Interview: Stella

„Glaubst Du, wir meinen das nicht ernst?“

„Stella“ sind zwar nicht mehr jung, dafür aber trotzdem neu. Sie kommen aus der Hamburger Schule, haben aber mit ihren Kollegen nicht viel gemeinsam. Ihre Lieblingsbeschäftigung ist streiten und auf elegante Art und Weise politische Utopien unters Volk zu bringen.

Das Debut nennt sich ==>„Extralife“: Ein elegantes Stück Musik zwischen Rock, Pop und Wave, das es in sich hat. Hinternet-Mitarbeiter Martin Schrüfer sprach mit den Stellas Elena Lange und Thies Mynther.

Hinter-Net: Wie würdest Du dem Mann im Mond Eure Musik beschreiben?

Thies: Wem?

Hinter-Net: Dem Mann im Mond, der noch nie von Euch gehört hat…

Thies: Tja, wovon kann ich denn ausgehen? Was kennt er? Weiß er, was Musik ist?

Hinter-Net: Ja.

Thies: Brüchige, glamuröse Pop-Musik für die ausgehenden Neunziger. O.K?

Hinter-Net: Wunderbar. Andere Frage: Wie lange habt ihr an „Extralife“ gearbeitet?

Thies: Wir haben seit Februar 1997 dran gearbeitet, wir haben viel mehr Material gehabt. In der Endphase haben wir dann einige Songs wieder zu dritt eingeübt, wie halt eine Band so spielt. Wir sind nicht nur ein agierendes Produzententeam, sondern treten auch als Band live auf.

Hinter-Net: Seid Ihr zufrieden mit Eurer Debut-CD?

Thies: Ja, sind wir. Und du?

Hinter-Net: Mir gefällt sie sehr gut.

Thies: Gut. Danke!
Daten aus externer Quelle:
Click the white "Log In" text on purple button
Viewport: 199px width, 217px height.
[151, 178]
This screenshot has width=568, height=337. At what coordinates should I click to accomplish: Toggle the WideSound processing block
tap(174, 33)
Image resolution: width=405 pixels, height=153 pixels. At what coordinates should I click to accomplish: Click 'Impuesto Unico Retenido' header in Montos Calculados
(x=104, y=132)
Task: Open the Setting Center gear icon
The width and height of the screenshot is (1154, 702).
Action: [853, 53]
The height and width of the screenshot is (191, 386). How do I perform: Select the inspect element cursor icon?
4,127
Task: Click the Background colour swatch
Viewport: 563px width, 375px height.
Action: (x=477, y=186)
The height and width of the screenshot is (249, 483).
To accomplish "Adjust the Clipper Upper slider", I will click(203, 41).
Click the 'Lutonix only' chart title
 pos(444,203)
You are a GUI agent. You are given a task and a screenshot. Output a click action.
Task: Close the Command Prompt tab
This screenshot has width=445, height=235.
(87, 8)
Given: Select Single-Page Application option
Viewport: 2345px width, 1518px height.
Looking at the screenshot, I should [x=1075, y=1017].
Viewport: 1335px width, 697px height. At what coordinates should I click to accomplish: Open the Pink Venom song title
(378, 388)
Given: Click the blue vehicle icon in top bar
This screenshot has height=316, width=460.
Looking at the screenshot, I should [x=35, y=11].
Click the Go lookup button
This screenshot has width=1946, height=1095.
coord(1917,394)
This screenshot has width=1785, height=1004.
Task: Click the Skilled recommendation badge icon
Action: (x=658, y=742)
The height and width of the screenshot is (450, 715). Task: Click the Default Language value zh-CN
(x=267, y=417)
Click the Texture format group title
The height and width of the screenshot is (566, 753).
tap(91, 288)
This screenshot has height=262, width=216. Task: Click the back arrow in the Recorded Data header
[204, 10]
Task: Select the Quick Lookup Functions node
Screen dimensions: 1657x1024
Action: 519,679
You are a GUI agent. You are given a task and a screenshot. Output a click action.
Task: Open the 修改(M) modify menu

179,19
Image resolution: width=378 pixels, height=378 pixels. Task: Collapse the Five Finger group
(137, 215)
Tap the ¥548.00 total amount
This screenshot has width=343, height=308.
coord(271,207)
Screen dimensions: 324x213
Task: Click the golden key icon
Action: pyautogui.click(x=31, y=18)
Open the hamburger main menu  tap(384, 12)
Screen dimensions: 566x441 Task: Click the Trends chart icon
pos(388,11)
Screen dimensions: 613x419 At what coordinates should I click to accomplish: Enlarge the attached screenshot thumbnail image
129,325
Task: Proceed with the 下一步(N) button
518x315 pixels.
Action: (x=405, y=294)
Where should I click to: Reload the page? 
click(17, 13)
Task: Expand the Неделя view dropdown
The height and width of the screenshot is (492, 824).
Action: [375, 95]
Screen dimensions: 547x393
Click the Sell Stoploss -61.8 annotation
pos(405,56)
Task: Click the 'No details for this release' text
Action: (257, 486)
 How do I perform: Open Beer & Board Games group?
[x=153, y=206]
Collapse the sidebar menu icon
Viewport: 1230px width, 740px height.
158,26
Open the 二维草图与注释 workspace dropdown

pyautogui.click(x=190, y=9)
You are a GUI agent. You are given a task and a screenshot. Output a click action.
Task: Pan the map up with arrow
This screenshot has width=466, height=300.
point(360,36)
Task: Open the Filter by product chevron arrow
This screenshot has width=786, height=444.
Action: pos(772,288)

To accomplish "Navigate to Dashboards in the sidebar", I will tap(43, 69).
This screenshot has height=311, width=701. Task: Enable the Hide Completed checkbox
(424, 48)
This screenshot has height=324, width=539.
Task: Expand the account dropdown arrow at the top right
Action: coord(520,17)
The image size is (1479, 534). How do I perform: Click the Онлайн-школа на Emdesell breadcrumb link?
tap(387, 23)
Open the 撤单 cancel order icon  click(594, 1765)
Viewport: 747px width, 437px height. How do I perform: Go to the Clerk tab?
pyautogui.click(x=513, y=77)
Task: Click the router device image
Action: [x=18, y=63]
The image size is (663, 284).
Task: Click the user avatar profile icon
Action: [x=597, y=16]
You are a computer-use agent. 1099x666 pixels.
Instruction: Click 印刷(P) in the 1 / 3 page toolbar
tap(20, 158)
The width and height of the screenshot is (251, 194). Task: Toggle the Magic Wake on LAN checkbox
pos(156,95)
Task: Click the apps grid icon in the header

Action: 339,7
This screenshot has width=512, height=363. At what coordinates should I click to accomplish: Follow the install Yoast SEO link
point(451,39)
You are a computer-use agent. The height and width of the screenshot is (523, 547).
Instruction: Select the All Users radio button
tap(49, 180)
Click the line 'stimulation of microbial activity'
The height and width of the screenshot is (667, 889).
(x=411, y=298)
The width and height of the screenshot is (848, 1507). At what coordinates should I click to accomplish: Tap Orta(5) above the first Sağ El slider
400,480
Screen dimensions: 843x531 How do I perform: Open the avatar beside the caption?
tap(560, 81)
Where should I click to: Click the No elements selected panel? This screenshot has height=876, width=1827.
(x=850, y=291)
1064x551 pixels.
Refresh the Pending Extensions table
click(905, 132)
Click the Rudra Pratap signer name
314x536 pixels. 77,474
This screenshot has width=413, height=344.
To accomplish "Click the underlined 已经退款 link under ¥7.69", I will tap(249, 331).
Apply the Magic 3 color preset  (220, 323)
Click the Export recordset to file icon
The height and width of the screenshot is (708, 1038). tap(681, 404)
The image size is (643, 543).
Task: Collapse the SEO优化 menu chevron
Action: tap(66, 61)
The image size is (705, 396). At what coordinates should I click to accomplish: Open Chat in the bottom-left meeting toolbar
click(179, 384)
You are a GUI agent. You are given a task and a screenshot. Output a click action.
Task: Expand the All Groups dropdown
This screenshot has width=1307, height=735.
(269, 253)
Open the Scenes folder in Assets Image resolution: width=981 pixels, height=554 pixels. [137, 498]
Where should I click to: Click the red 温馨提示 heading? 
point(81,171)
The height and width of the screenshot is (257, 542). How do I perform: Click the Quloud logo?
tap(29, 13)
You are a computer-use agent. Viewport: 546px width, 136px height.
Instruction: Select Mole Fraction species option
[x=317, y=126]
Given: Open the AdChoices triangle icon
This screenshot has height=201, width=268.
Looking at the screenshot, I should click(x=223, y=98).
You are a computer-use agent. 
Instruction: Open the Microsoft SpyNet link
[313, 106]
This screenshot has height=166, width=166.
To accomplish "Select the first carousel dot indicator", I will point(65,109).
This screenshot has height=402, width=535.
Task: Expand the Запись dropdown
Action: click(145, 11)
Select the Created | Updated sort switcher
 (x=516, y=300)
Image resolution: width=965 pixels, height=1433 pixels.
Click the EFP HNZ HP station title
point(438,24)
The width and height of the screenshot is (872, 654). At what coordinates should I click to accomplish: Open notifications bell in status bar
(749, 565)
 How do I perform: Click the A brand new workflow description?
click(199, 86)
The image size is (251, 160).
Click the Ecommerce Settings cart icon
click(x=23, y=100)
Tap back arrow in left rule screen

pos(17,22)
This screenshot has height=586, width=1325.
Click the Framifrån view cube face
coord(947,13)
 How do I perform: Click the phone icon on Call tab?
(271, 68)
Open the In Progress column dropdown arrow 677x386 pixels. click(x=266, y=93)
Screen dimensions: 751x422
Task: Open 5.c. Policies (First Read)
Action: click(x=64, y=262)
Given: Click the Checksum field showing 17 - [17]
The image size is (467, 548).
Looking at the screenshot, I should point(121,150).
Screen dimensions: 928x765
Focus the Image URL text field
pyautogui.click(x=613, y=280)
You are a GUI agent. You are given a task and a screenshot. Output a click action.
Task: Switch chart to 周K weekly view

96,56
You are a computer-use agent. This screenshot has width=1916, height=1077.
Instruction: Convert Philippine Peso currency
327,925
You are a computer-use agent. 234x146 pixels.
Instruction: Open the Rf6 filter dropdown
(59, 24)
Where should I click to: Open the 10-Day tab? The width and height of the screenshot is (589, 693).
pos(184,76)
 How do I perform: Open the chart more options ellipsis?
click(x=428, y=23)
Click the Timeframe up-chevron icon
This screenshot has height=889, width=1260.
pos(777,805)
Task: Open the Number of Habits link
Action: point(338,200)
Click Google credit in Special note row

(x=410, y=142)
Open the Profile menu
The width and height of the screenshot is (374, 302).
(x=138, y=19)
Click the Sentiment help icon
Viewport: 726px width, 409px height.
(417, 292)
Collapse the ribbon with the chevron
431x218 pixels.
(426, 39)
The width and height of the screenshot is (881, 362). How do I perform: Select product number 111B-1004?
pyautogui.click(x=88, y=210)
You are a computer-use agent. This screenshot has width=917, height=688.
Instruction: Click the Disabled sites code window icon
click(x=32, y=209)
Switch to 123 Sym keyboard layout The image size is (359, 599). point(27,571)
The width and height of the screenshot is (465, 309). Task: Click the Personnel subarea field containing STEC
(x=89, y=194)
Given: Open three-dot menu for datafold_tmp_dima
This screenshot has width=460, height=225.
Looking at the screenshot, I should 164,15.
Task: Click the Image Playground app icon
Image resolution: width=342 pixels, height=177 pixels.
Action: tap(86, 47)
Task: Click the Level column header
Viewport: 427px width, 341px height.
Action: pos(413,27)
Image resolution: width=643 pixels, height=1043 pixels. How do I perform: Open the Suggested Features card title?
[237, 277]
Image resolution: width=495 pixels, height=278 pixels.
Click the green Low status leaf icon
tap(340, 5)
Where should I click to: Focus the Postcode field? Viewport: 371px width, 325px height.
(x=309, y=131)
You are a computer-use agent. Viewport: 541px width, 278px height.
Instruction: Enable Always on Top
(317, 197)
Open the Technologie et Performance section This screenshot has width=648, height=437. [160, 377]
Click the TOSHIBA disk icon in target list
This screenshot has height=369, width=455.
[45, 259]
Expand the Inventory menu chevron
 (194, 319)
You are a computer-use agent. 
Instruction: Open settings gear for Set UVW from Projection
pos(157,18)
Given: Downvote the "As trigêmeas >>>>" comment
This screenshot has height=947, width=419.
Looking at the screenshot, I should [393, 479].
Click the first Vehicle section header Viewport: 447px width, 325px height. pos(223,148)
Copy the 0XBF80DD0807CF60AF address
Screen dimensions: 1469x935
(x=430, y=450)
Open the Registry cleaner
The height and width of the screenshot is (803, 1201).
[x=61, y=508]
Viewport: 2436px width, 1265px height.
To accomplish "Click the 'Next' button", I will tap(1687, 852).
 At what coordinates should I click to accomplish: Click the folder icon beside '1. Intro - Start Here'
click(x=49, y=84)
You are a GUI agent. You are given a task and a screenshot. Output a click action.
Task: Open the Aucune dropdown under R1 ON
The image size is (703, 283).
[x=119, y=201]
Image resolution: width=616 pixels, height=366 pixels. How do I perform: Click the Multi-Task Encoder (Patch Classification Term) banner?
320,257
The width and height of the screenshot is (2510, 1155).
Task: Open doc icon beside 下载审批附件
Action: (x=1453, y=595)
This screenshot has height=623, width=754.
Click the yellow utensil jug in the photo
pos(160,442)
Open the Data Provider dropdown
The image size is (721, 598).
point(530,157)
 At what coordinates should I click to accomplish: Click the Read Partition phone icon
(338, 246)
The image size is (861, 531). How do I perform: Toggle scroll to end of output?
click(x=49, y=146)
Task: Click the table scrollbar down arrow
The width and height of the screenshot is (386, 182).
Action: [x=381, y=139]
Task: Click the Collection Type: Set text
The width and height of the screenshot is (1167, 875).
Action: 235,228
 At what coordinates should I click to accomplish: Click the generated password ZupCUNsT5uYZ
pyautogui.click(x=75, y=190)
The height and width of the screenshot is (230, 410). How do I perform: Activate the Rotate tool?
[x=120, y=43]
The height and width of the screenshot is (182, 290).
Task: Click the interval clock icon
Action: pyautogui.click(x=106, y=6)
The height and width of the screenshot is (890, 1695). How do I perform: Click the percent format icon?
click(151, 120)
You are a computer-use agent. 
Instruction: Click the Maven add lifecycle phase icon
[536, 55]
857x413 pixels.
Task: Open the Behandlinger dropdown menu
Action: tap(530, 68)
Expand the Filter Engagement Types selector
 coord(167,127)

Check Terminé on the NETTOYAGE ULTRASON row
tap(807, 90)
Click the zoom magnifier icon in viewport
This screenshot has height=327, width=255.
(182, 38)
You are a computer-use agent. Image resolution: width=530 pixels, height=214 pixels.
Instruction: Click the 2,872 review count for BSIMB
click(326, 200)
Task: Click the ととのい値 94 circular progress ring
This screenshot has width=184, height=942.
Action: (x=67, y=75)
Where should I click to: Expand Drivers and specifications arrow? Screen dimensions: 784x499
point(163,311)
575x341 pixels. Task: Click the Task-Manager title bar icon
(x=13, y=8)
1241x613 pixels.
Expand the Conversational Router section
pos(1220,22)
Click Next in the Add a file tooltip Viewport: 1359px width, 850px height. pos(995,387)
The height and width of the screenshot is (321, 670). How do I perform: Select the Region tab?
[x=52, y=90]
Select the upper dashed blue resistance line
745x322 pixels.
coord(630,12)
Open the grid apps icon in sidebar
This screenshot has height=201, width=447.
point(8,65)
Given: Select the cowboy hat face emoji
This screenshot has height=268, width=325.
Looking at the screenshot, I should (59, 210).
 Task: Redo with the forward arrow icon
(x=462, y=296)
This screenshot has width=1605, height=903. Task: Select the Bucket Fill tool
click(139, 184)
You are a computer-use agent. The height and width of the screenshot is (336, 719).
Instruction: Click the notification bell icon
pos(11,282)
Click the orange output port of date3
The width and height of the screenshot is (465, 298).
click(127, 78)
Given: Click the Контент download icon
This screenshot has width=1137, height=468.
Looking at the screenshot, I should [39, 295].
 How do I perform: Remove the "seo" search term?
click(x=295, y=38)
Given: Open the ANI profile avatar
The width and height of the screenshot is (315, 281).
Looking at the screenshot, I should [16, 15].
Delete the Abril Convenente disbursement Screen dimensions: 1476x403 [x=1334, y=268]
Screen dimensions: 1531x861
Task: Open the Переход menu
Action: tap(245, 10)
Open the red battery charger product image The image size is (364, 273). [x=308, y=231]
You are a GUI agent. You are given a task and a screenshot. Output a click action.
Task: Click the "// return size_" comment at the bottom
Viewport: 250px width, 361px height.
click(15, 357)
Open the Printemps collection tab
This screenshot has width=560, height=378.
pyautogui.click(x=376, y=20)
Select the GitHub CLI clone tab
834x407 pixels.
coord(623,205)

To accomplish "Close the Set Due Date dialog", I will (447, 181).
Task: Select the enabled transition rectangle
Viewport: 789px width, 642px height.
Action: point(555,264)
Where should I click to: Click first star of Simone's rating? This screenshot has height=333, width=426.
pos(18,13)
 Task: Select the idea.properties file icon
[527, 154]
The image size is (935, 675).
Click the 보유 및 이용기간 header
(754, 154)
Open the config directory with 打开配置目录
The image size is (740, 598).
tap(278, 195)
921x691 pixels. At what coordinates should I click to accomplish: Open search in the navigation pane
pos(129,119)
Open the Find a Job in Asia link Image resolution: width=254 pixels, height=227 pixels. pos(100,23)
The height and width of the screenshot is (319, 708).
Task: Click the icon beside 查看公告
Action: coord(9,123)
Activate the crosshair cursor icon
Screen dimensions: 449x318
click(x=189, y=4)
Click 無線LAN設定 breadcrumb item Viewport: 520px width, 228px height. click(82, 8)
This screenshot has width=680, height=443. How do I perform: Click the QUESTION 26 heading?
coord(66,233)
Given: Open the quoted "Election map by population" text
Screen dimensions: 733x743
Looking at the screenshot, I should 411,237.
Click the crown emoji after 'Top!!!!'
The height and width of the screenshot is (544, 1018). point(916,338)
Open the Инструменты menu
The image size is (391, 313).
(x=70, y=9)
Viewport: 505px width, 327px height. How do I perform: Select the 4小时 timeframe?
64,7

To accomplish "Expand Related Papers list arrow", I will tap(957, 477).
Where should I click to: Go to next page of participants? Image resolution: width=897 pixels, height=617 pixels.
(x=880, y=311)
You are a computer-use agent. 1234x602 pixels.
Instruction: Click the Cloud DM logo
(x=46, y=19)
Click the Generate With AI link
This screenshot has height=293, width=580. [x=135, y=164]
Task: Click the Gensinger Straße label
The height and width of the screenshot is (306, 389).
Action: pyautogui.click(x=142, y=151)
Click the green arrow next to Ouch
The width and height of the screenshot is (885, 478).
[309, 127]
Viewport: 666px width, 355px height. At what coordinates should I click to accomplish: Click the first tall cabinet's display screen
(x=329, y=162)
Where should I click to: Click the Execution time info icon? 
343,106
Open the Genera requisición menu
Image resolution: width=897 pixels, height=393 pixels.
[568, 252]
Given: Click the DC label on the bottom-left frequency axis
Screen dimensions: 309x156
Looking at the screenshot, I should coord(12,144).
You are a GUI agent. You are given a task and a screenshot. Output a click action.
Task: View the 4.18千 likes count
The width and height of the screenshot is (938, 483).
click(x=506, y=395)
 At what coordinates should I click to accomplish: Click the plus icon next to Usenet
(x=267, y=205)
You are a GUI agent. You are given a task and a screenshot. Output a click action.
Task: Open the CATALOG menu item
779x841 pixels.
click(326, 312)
Ich finde nicht viel nicht gut auf der Platte. Klar gibt es wenige kleine Fehler, aber die haben wir auch bewußt stehen gelassen auf der Platte. Dieses Streichermotiv, das „O.K., tomorrow I`ll be perfect“ mitträgt, beispielsweise, das ist ein Unfall auf einem Tape mit Samples gewesen. Solche Sachen finden wir gut, daß die Rauheit und Brüchigkeit stehen bleibt.

Hinter-Net: Elena sagte einmal, daß Pop-Musik für sie die reizvollste Art sei, ein politisches Statement unterzubringen. Und zwar in dem Sinn, daß der Pop als Ausgeburt des Kapitalismus mit der Forderung nach dem Umsturz der Gesellschaft zusammenbringt. Meint Ihr das ernst?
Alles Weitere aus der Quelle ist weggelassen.